Posted: Sunday, April 17, 2016 8:30 am
By LYNNETTE HINTZE/Daily Inter Lake | 0 comments
There’s love in the air in Evergreen.
On top of a 60-foot pole that towers above the fishing ponds behind Snappy Sport Senter, a young pair of ospreys are getting to know each other. And the public now has an opportunity to watch the romance unfold.
Snappy’s osprey webcam went live recently at www.snappysportsenter.com, offering round-the-clock video footage of the birds’ nest.
“The birds are behaving beautifully,” Snappy’s owner B.J. Lupton said proudly. “There’s some serious romance going on. Mother Nature is definitely doing her part. The betrothal process is well underway.”
The osprey webcam is something Lupton has had his eye on for some time. A year ago Snappy’s contracted with Rocky Mountain Construction to erect a pole topped with a 5-foot-diameter hexagonal nesting pad and two perches. Getting the project to the finish line has been a group effort, Lupton noted, with staffer Kirk Rasmussen handling the bucket truck that enabled the camera installation. Snappy’s General Manager Dave Toelke has been “key in encouragement,” Lupton added.
The nest didn’t attract any ospreys last year, and a string of camera failures hampered the project as well. The initial video camera quit working after just three days, then another two camera trials failed as well.
Lupton’s son Jon, a part owner of the sporting goods store and the information technology guru of the business, did all the research for the camera system and zeroed in on the current model that is now working well. He is handling the technology side of the webcam and plans to do a rolling blog of milestone events in the young ospreys’ lives.
“I’ve been dreaming about this for years,” the elder Lupton said. “The inspiration goes way back, of seeing the interest around the country” in bird webcams.

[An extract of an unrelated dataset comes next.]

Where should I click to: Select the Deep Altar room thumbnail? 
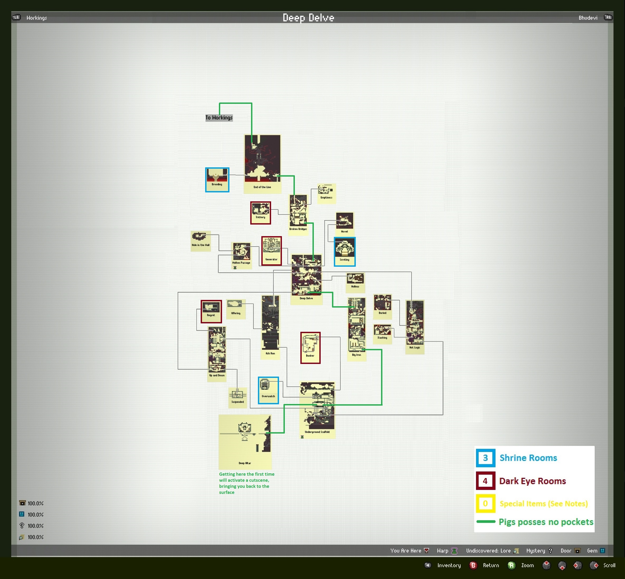[x=245, y=442]
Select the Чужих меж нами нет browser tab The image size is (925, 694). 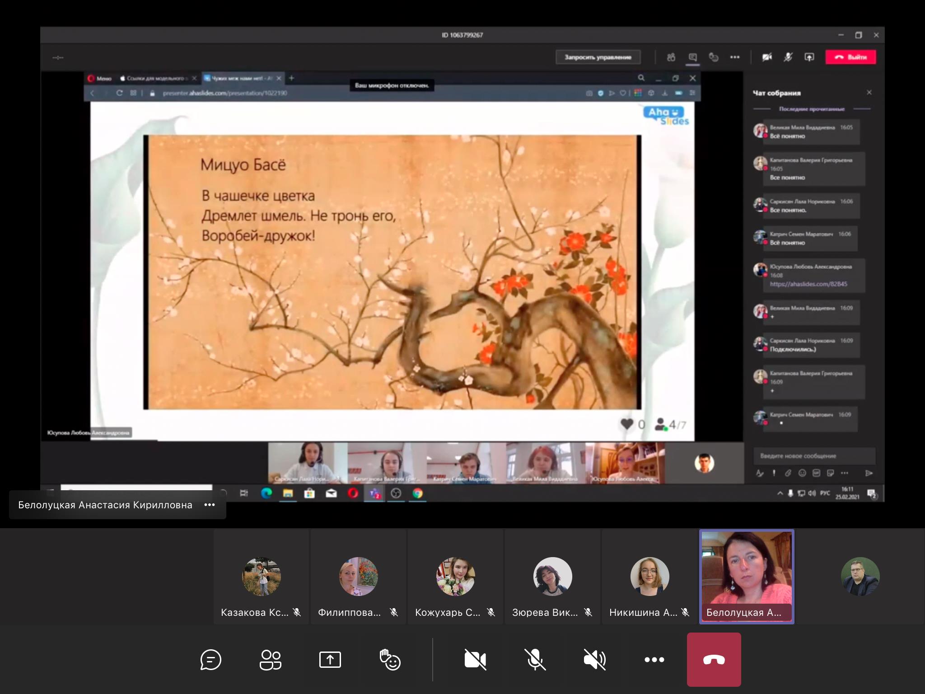239,78
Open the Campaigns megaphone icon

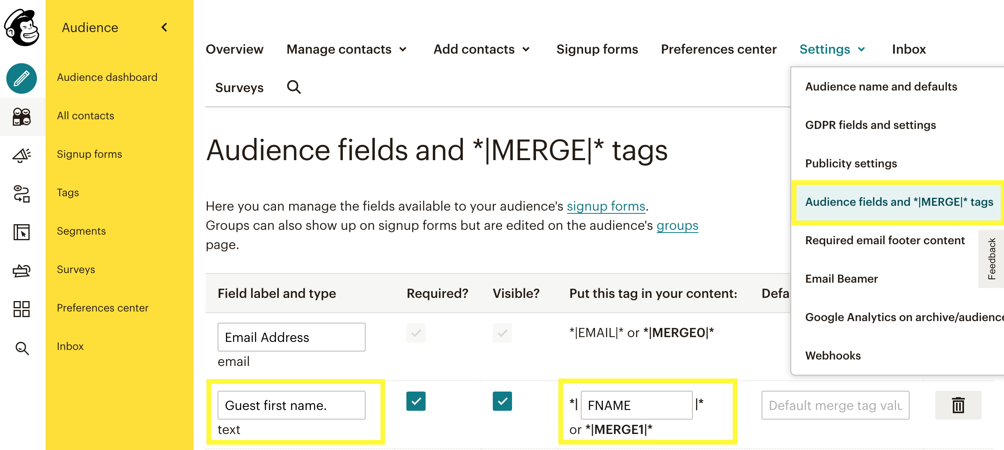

It’s not uncommon for hundreds of thousands of people to tune into webcams for eagles, ospreys, hawks and other birds. There are a couple of osprey webcams in Missoula, including the Cornell Lab of Ornithology’s webcam that has drawn close to 635,000 Facebook likes.
Snappy’s webcam is a first for the Flathead Valley, said Doug MacCarter, an educator and wildlife biologist known for the osprey studies he and his twin brother conducted on Flathead Lake. MacCarter has been offering advice and encouragement for Snappy’s project and has been monitoring the birds via the webcam. He and his brother Don designed the nest platform for Snappy’s.

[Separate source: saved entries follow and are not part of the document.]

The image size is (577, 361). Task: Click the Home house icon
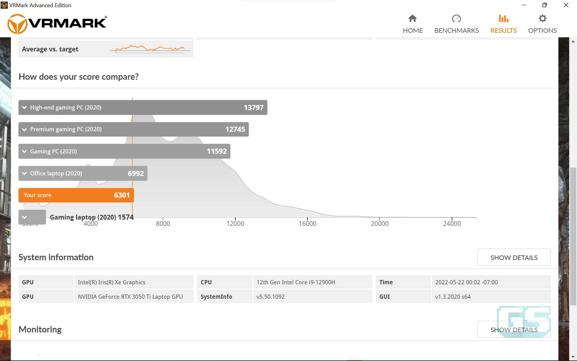[413, 19]
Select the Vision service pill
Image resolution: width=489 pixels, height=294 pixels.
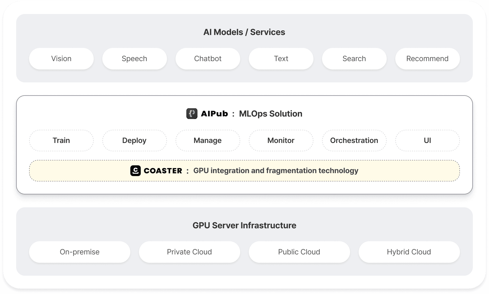(61, 59)
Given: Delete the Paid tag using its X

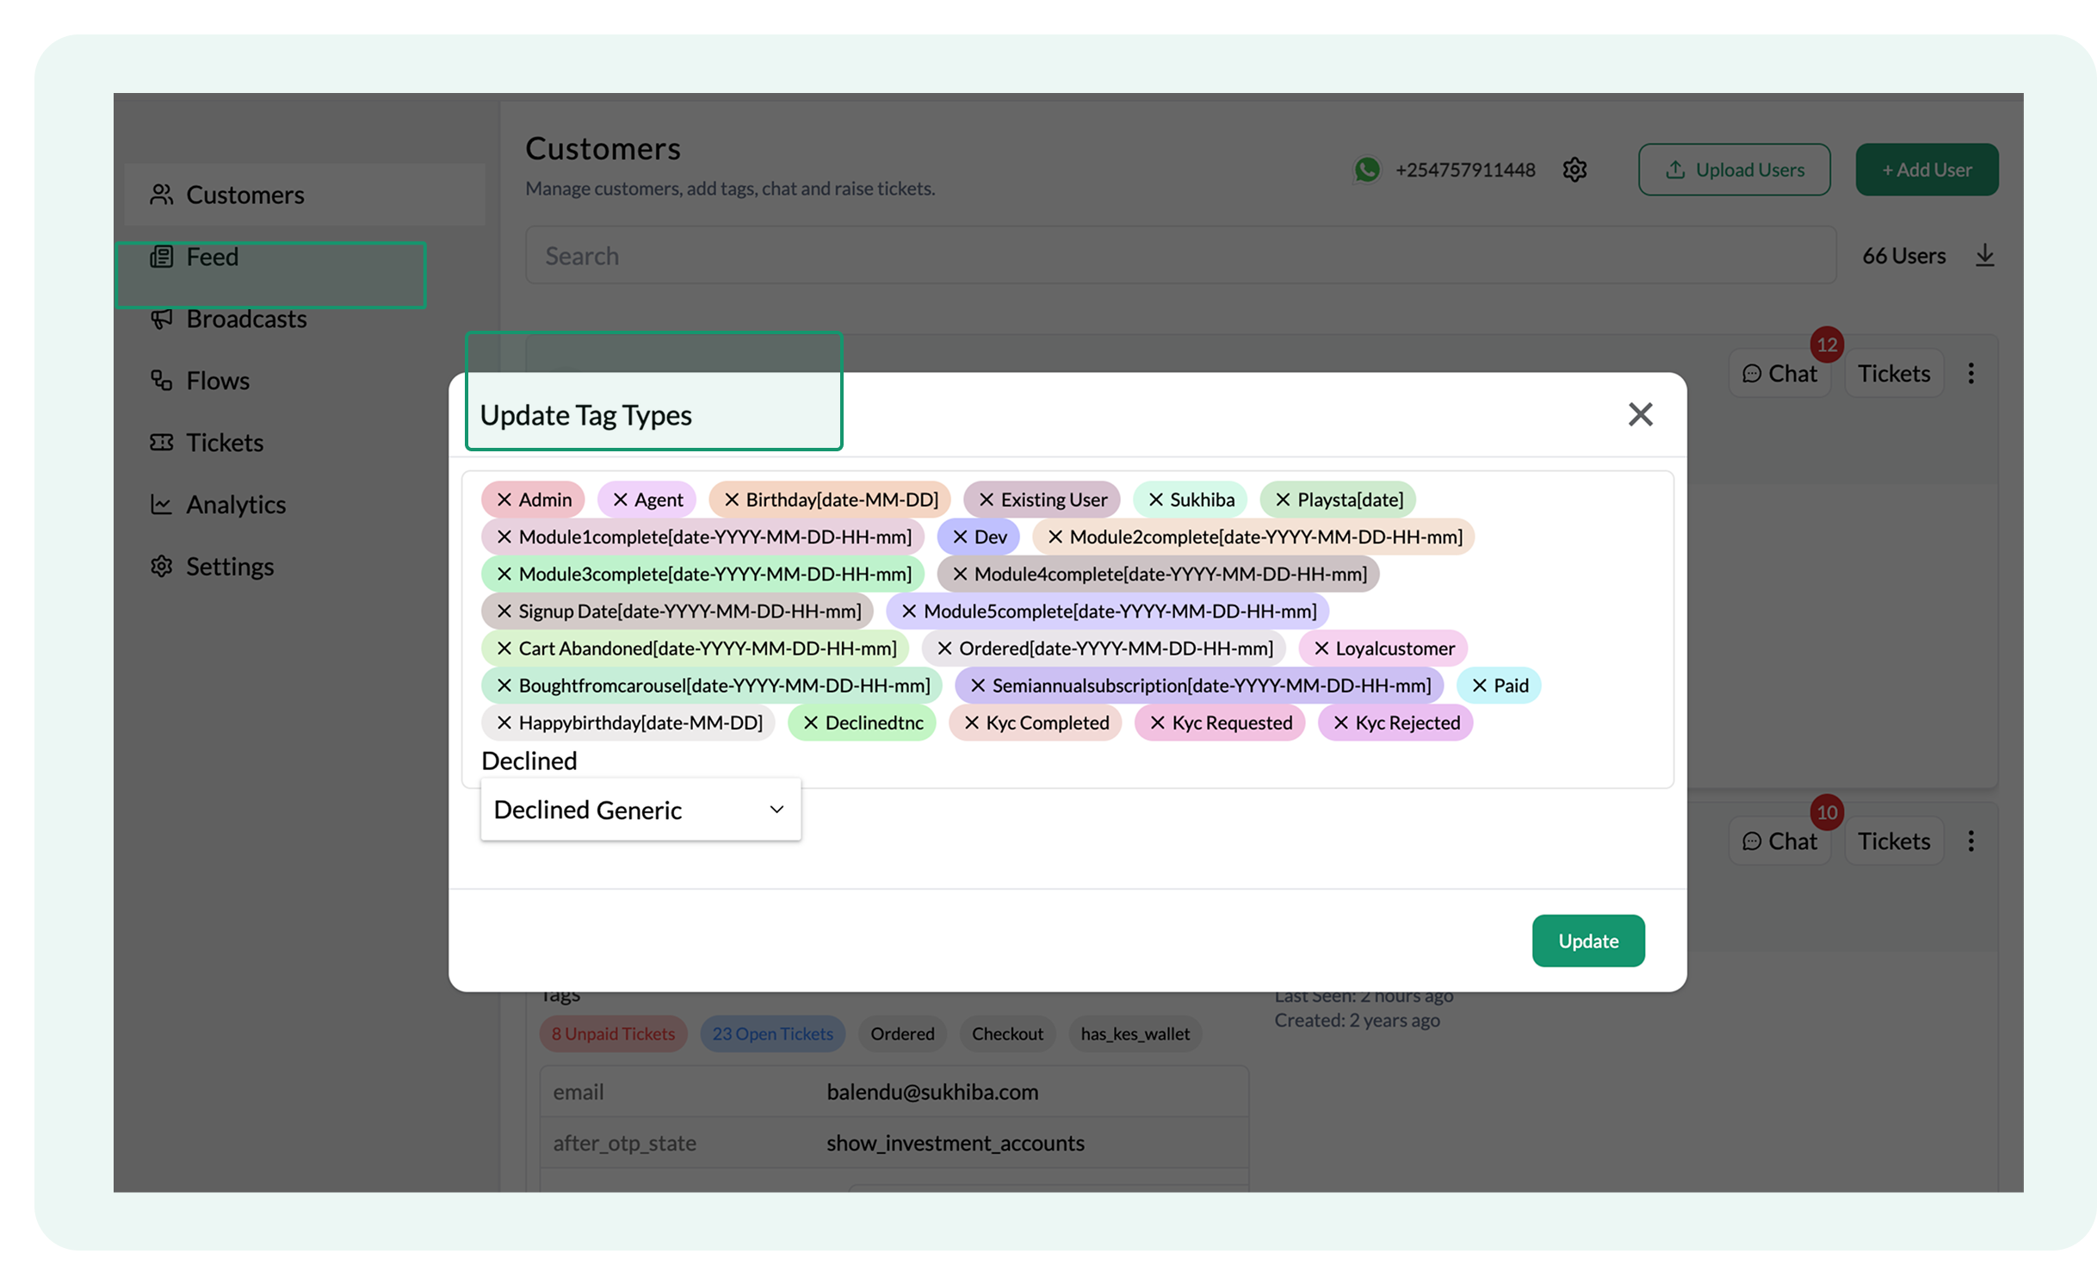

“The female arrived April 1,” MacCarter said. “I’m thinking it’s a brand new breeding pair.”
MacCarter said he’s impressed with the quality of the video provided by the webcam.
“I’m seeing things I’ve never seen before, even when we were doing the osprey studies,” he said.
There was a temporary scare when one of the osprey’s talons became tangled on a piece of baling twine because twine can injure the birds.
MacCarter has worked hard to educate farmers and ranchers about the danger of leaving twine in the fields or hanging it on fence posts, where it’s easy picking for ospreys who favor the soft material for nest building.
Everyone was relieved when the Snappy’s osprey got free of the twine.
MacCarter said if all goes as expected, there will be eggs in the nest in May, and they will hatch by early June. It takes eight weeks for the chicks to fledge.
The webcam will give spectators a bird’s-eye view of the nest activity and the birds as they dive into the fishing ponds at Snappy’s.
“It’s much like a missile hitting the water,” Lupton said.
Ospreys routinely perch in the cottonwood trees because they are drawn to the fish-filled ponds that have been part of the Snappy’s experience since 1998.
In addition to the webcam, there will be interactive activities for viewers such as the naming contest.
There are five name choices for the pair, with Duke and Duchess currently in the lead, followed by Fred and Ethel, Barney and Betty, Verne and Kay, and Carson and Mrs. Hughes.
“If we do get eggs, then there will be a contest for when the first [chick] will be born,” Lupton said.
There also will be a naming contest once the chicks arrive.
“This is a wholesome family thing,” Lupton said. “Snappy’s has always tried to contribute to the community. This is something moms and dads, kids, seniors, everyone can get involved in ... watching the ospreys’ behavior is quite delightful.
“It’s a bit of a departure from retail,” he added, “but this is who Snappy’s is.”